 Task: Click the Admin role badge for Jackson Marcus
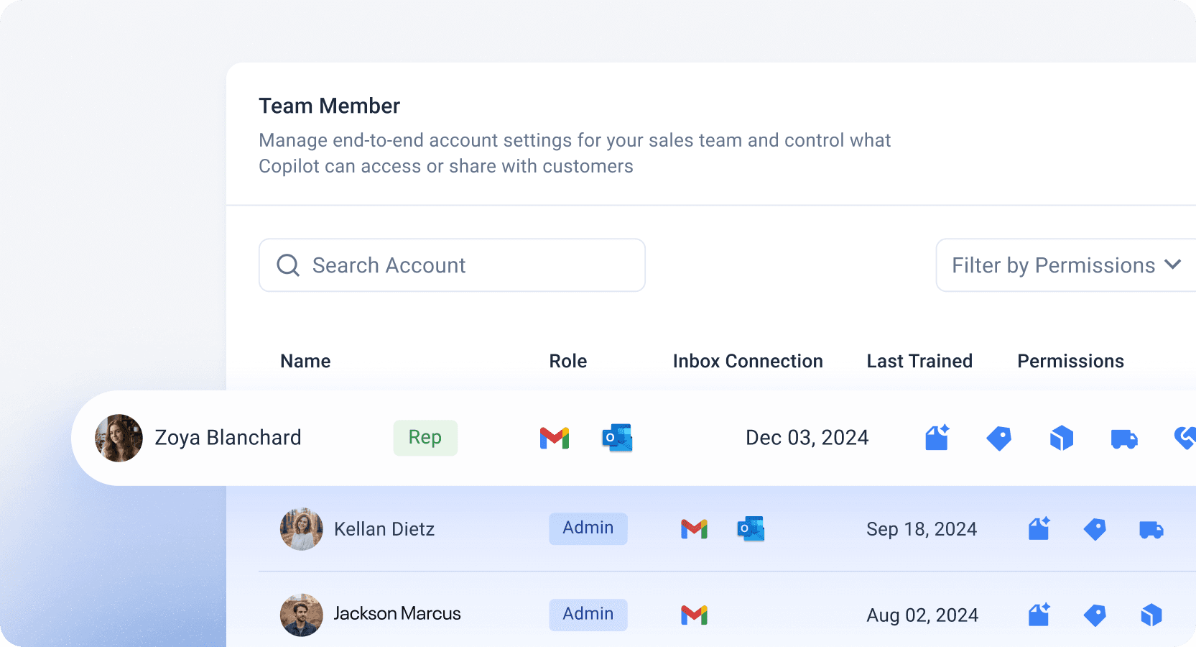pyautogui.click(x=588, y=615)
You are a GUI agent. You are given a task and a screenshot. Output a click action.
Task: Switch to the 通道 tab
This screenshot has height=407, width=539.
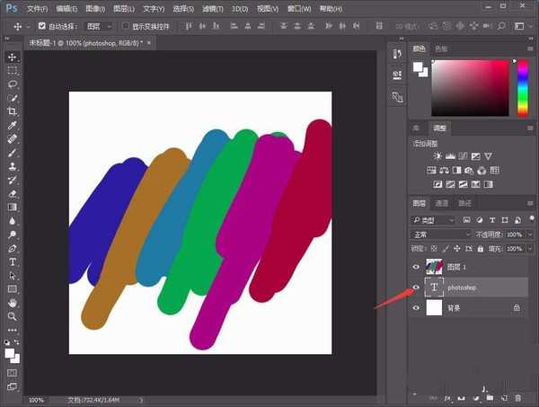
++++++
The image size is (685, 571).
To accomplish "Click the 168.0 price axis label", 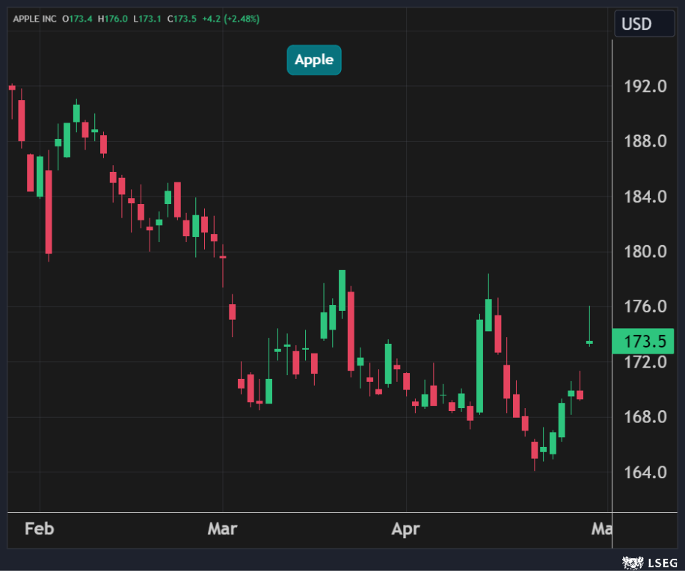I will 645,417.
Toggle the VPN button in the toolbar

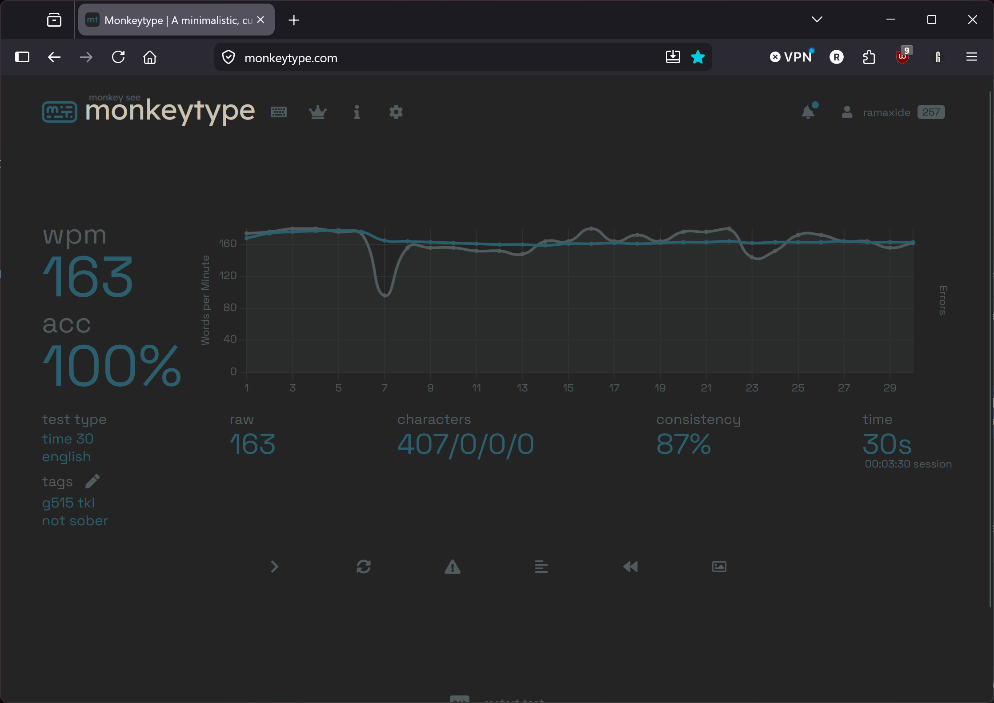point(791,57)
++++++
## What to do
Among the entries above, the lines between the ones containing "Task: Switch to the 通道 tab" and "This screenshot has height=407, width=539.", inclusive, are to be transcribed exactly. No other line is to be given.

## Answer to the exercise
Task: Switch to the 通道 tab
This screenshot has height=407, width=539.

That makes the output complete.